厚生労働省の肝炎対策の国民運動「知って、肝炎プロジェクトミーティング2020」のイベントがきのう(21日)、東京で開かれ、プロジェクトの特別参与を務める歌手で俳優の杉良太郎(すぎ・りょうたろう)さんや、特別大使を務める妻で歌手の伍代夏子(ごだい・なつこ)さんらが肝炎対策を呼びかけました。
「知って、肝炎プロジェクト」では、杉さんと伍代さんが、先月(6月)30日、2018年の肝がんの死亡率が全国ワースト1位となった和歌山県に、2人そろって訪れ、仁坂吉伸(にさか・よしのぶ)知事や尾花正啓(おばな・まさひろ)和歌山市長と面談して肝炎ウイルス検査の普及・啓発の推進を訴えました。
きのうのミーティングには、新型コロナウイルス感染対策として、「三密」を避けるため一般参加者は招かれず、ラジオやテレビなどおよそ50人のマスコミ関係者だけが来場しました。
ミーティングには、杉さんと伍代さんのほか、AKB48の横山由依(よこやま・ゆい)さんや、元プロレスラーの小橋健太(こばし・けんた)さんら芸能界やスポーツ界から選ばれた大使とサポーター20人が参加し、加藤勝信(かとう・かつのぶ)厚生労働大臣の挨拶のあと、代表して伍代さんに委嘱状が手渡されました。

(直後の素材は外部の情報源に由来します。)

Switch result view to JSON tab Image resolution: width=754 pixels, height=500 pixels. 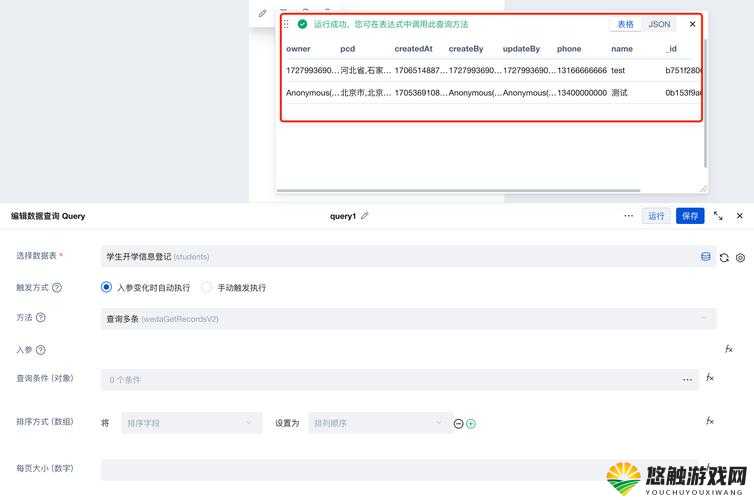[659, 24]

5期目となる委嘱状を受け取った伍代さんは、「日本から肝炎ウイルスがなくなるまで皆さんに検査の重要性を知ってもらうため、大使とサポーターが一丸となって頑張ります」と意気込みを語りました。
また、特別参与を務める杉さんが挨拶し、5年前から取り組んでいる、1つの地域に大使・サポーターを集中的に派遣して広報する取り組みの結果として、肝がんの死亡率が全国ワースト1位だった佐賀県を2位にさげた成果を強調した上で、「佐賀県に代わって1位になった和歌山県には、新型コロナ影響で訪問できていませんでしたが、先日、伍代・特別大使とともに赴き、肝炎ウイルス検査の普及啓発を呼びかけてきました。これからは、和歌山県をワースト1位から引きずり下ろし、肝炎ゼロ県にするよう取り組んでいきたい」と語りました。
続いて肝炎の勉強会が開かれ、国立国際医療センター研究所・ゲノム医科学プロジェクト長の溝上雅史(みぞがみ・まさし)さんが「新型コロナウイルス時代の肝炎啓発のあり方」と題して講演しました。
C型肝炎は薬でほぼ完治できるようになり、B型肝炎も病気の進行を抑えることができるようになりましたが、一般にはまだ検査が十分に行われていません。
勉強会では、参加者がそれぞれ意見を述べ、歌手で俳優の石川ひとみさんは、B型肝炎にかかったものの復帰した自身の体験を語りながら、「家族がまだ検査をしていないなら、血液検査で簡単に感染がわかるので、検査をするようぜひ伝えてください」と訴えていました。